Your instructions: Wherever the word "clientes" shows up in the data, report the line it sits in.
### Available data
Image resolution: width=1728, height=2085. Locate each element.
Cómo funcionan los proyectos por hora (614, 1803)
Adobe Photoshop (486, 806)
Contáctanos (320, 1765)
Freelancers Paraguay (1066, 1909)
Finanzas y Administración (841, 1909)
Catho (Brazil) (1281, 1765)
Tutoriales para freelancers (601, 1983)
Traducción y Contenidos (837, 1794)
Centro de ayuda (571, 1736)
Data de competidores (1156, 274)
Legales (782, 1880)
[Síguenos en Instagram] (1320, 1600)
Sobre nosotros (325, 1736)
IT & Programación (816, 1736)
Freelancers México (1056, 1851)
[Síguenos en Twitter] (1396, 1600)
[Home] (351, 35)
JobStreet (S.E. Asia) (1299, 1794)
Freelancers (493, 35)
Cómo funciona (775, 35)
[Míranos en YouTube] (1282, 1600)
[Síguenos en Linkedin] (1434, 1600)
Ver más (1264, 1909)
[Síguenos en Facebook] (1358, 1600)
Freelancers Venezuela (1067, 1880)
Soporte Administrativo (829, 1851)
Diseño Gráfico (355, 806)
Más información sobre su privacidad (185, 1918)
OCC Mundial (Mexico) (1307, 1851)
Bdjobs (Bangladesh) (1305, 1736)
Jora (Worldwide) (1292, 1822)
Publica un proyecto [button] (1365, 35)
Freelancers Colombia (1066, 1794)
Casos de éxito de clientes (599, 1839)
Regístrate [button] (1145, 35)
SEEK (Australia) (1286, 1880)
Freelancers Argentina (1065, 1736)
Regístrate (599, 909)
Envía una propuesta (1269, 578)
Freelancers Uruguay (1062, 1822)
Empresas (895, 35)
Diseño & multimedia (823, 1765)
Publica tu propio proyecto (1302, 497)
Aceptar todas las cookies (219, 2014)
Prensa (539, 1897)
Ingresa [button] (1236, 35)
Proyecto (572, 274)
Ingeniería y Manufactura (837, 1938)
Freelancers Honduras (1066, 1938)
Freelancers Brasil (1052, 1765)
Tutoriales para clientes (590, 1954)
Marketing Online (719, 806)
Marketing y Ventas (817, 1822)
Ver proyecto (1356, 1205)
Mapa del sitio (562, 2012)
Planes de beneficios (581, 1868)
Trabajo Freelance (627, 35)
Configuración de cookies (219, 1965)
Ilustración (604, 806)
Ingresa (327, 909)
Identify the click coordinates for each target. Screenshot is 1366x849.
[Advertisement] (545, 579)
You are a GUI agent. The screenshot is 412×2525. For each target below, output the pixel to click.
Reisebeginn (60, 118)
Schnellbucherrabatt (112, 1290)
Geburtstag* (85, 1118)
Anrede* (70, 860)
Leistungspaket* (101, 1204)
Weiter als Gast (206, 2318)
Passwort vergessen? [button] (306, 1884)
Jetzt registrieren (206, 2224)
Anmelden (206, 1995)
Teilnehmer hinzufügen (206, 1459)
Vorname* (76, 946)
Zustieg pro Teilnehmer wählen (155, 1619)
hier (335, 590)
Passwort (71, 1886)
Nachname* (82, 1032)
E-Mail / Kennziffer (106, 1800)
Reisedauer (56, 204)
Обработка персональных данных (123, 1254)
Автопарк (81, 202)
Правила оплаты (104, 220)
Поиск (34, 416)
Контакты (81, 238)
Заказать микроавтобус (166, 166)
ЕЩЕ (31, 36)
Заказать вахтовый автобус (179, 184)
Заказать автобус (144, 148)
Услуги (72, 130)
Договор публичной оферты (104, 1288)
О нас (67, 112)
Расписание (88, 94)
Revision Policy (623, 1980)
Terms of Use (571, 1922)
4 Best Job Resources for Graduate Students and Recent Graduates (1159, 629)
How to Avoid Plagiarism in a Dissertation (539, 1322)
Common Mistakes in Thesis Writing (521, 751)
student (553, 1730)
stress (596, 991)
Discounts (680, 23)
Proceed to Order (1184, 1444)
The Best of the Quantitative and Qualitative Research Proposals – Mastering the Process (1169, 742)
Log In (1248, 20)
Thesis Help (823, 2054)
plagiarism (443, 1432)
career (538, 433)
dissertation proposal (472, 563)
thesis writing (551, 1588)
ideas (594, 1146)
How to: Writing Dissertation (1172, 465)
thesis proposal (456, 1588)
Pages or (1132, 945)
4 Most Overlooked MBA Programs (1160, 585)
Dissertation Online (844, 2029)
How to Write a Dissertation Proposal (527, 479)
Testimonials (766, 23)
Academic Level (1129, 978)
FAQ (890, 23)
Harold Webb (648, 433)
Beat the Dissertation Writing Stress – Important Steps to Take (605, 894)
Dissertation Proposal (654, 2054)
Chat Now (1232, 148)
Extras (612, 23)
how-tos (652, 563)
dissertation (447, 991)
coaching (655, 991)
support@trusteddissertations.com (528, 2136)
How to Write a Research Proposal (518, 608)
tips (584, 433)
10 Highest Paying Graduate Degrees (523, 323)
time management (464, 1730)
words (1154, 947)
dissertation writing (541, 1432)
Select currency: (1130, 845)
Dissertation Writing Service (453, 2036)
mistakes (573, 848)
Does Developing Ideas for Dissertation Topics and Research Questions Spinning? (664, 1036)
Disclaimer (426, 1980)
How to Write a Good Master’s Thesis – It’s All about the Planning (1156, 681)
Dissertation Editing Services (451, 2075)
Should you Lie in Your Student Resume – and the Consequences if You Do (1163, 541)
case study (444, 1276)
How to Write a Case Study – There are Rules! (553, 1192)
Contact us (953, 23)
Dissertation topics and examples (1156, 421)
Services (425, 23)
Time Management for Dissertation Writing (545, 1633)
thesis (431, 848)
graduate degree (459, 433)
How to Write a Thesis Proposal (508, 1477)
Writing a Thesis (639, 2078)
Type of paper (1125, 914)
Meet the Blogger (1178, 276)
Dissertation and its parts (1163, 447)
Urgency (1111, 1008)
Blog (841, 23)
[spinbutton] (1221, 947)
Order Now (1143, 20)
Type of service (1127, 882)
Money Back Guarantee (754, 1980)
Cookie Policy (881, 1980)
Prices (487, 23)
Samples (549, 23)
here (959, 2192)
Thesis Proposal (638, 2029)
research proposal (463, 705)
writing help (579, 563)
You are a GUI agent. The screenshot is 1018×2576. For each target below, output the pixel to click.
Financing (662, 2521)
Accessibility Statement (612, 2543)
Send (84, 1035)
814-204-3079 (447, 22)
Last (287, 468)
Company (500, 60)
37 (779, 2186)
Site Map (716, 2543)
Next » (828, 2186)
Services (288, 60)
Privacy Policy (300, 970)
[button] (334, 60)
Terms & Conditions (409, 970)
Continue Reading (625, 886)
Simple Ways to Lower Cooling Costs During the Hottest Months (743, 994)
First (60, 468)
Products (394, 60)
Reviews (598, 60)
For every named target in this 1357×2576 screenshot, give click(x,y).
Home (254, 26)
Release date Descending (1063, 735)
######
Response box:
Casos de éxito de clientes (599, 1839)
Tutoriales para clientes (590, 1954)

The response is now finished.